Venice is 1600 years old and the spirit of mademoiselle Coco Chanel is brought back to life in the form of a winged lion, the so-called Leone Marciano, through a symbolic collection of high jewelry and a brand-new fragrance paying homage to Italy’s most romantic city

Text by: Domenico Costantini 

25 March, 421 is the date commonly recognised as the foundation day of the city of Venice, as testified by both the manuscript source of the Chronicon Altinate and Marin Sanudo. Describing the great fire that took over Rialto in 1514 in his diaries, he wrote: “The only church that survived the fire was that of San Giacomo di Rialto (Saint James of Rialto), which was the first church that was built in Venice on March 25, 421, as the chronicles read.” 

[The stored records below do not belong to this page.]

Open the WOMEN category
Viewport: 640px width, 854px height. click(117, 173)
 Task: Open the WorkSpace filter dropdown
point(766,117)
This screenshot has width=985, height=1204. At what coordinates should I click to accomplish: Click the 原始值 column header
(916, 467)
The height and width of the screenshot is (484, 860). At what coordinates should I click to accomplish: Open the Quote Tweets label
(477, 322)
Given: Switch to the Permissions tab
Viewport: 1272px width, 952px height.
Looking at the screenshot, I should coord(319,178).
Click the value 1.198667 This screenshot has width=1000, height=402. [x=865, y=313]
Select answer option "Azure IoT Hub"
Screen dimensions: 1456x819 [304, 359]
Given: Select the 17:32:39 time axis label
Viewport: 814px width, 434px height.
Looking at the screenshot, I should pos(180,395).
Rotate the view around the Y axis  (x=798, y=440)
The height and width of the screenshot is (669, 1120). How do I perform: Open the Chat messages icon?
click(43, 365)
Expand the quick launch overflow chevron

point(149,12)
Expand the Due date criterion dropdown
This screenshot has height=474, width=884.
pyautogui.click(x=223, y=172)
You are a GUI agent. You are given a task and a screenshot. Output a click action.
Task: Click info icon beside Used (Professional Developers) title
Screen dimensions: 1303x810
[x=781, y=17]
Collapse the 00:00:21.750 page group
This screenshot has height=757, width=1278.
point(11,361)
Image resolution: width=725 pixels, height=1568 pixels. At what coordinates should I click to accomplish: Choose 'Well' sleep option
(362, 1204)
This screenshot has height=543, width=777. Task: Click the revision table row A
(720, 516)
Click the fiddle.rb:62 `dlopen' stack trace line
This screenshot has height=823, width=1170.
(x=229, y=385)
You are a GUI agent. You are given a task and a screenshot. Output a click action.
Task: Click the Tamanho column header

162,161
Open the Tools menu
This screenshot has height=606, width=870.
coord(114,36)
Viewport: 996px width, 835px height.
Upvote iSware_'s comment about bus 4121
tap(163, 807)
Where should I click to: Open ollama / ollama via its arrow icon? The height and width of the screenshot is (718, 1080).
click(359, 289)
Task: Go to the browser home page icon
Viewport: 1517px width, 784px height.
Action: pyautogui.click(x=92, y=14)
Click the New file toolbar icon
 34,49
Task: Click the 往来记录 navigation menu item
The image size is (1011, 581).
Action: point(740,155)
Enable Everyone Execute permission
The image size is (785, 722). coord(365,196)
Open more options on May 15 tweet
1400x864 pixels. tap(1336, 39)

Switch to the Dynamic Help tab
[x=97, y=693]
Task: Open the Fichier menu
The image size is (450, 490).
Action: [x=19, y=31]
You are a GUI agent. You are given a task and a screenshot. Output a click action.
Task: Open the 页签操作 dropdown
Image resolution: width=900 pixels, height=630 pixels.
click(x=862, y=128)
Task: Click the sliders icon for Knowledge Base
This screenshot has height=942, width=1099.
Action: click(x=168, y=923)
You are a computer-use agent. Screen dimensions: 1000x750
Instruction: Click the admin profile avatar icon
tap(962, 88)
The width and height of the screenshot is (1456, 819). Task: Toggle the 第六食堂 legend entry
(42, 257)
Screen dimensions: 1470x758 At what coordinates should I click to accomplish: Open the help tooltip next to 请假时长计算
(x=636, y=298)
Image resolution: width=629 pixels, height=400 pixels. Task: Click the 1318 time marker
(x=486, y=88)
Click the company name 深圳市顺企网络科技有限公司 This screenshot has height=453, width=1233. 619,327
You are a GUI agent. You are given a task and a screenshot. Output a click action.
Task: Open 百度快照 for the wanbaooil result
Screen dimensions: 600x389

The transalpine house also pays homage to the lagoon with its “Escale à Venise.” “Escale à Venise is the contemporary vision Gabrielle Chanel might have had of this city, which she discovered in 1920, after the accidental death of her great love, Boy Capel,” explains Patrice Leguéreau, Director of the Chanel Jewelry Creation Studio. “This stop is a walk along the canals, along alleys lined with secret palaces, where the soul of the places is hidden. I wanted the city to be immediately identifiable. It was essential that each piece of jewellery referred to one or more Venetian elements, I wanted that connection to be immediate. Gabrielle Chanel only appears implicitly.”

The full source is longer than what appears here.